Tarefas a realizar:
[A] Reproduza do trecho selecionado a passagem que começa em "É indubitável que" e vai até "administrativos.", incluindo esta última.
[B] No trecho selecionado, enumere os direitos cuja garantia aparece na redação citada do artigo 2º, X, da Lei 9.784/1999.

Trecho selecionado:
====
Neste contexto, convém repisar o que diz o artigo 5.º, inciso LIV da
Constituição Pátria, este conclama que “ninguém
será privado da liberdade ou de seus bens sem o devido processo legal”. Na
mesma linha, o inciso LV, do mesmo artigo, assegura que “aos litigantes, em processo judicial ou administrativo, e aos acusados em geral são assegurados o contraditório
e ampla defesa, com os meios e recursos a ela inerentes” (grifou-se).
Cabe salientar que a relação jurídica entabulada entre o INCRA e a
Autora é de natureza jurídica administrativa. Destarte, é aplicável a Lei
9.784/1999, esta que traz as normas gerais de processo administrativo.
Conforme se extrai da redação do artigo 2º, X, do aludido diploma legal
“garantia dos direitos à comunicação, à
apresentação de alegações finais, à produção de provas e à interposição de
recursos, nos processos de que possam resultar sanções e nas situações de
litígio;” deve ser garantido o mais amplo direito de ciência e defesa nos
processos administrativos que possam resultar em sanções e nas situações de
litígio.
É indubitável que a perda de uma parcela rural é uma sanção, um
verdadeiro ato punitivo. Para a efetivação desse ato é imprescindível a
observância do contraditório. Ocorre que o INCRA menoscabou os princípios
administrativos.
====
Informações extraídas:

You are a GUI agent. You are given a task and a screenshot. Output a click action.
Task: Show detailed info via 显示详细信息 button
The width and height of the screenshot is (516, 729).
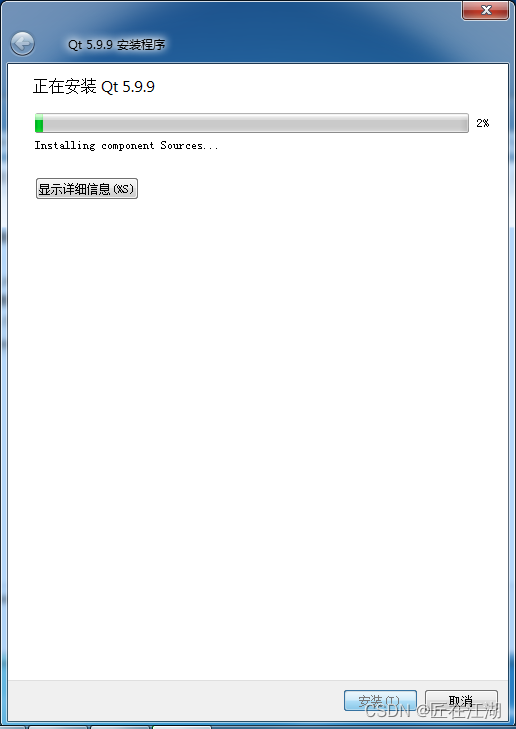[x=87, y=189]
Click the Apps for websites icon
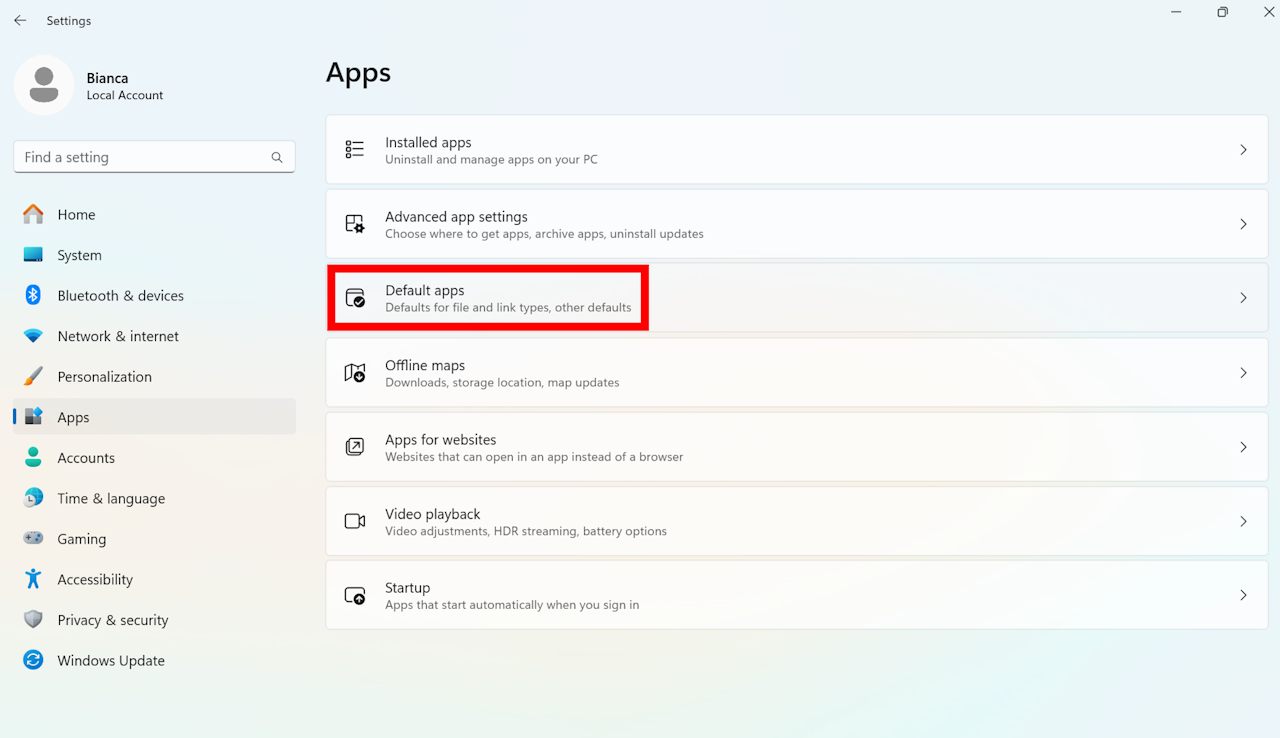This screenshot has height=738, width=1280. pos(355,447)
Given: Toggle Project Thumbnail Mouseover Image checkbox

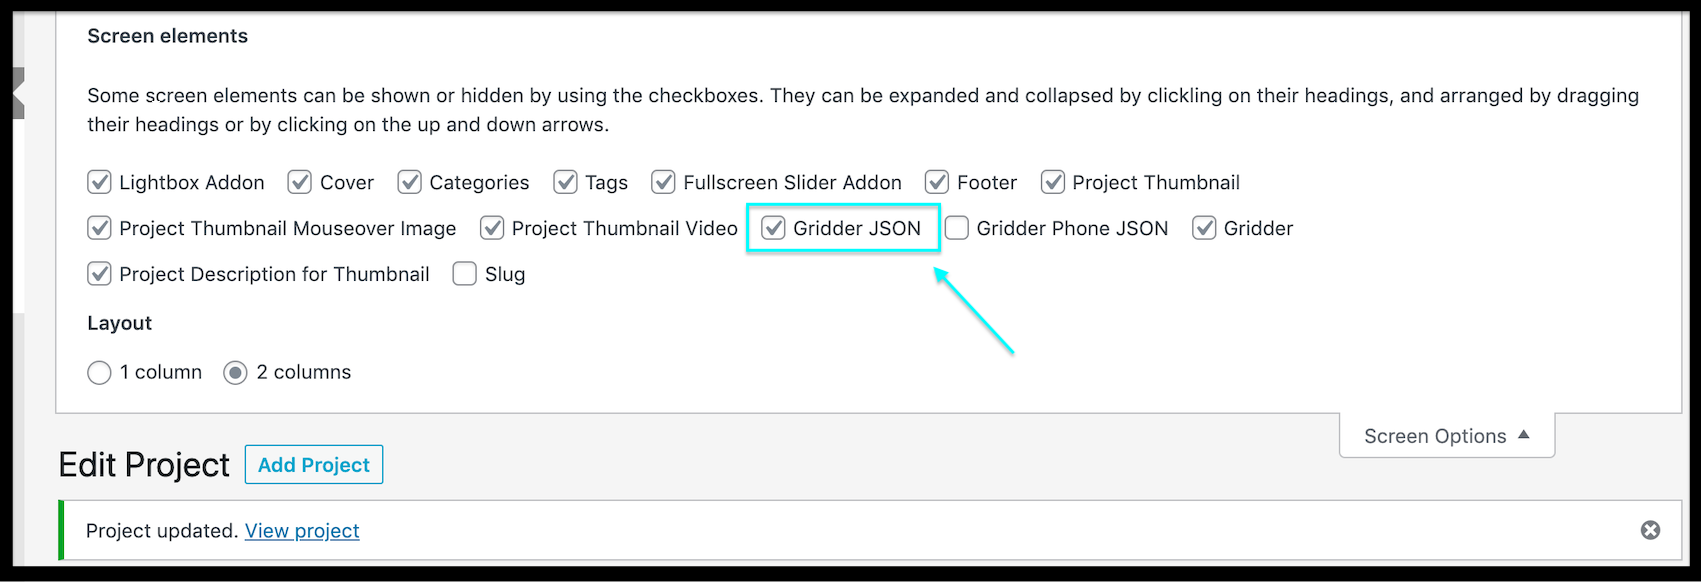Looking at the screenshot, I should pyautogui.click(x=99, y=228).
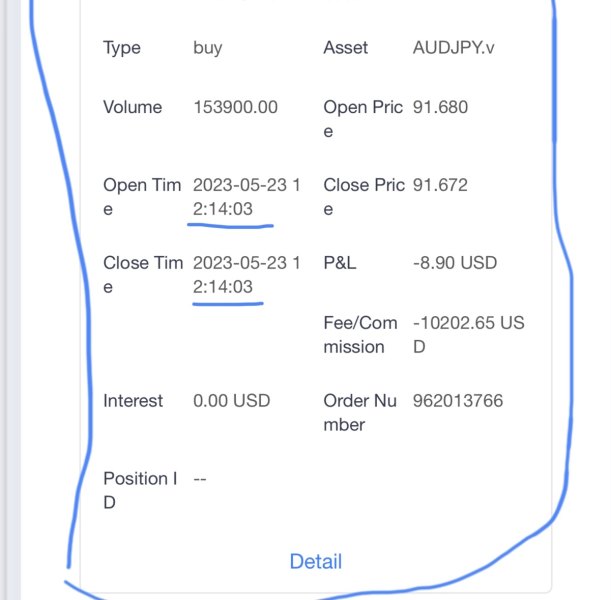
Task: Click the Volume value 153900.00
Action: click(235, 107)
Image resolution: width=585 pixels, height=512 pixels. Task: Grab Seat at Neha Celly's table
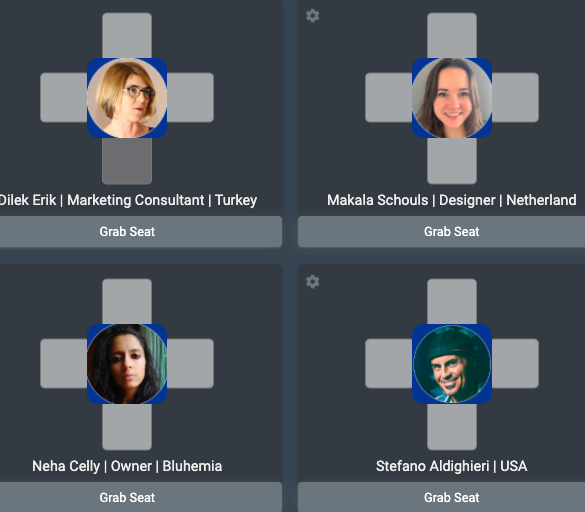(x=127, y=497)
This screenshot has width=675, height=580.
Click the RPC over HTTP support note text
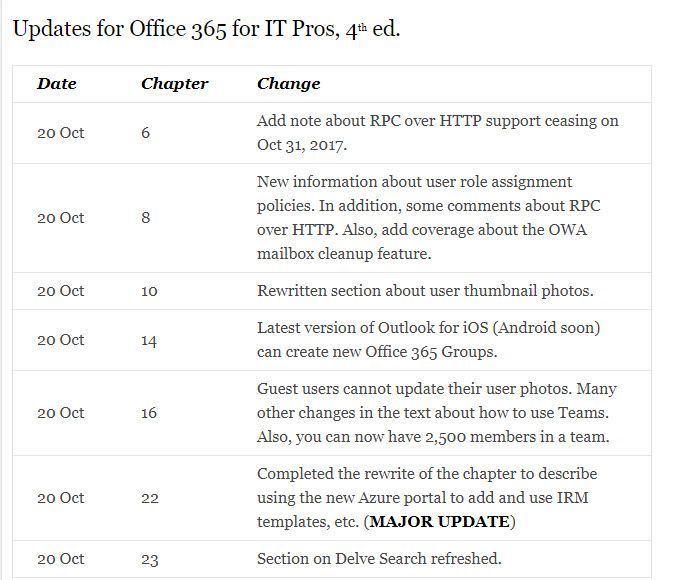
====
Respostas às tarefas:
[A]
É indubitável que a perda de uma parcela rural é uma sanção, um
verdadeiro ato punitivo. Para a efetivação desse ato é imprescindível a
observância do contraditório. Ocorre que o INCRA menoscabou os princípios
administrativos.

[B]
- comunicação
- apresentação de alegações finais
- produção de provas
- interposição de recursos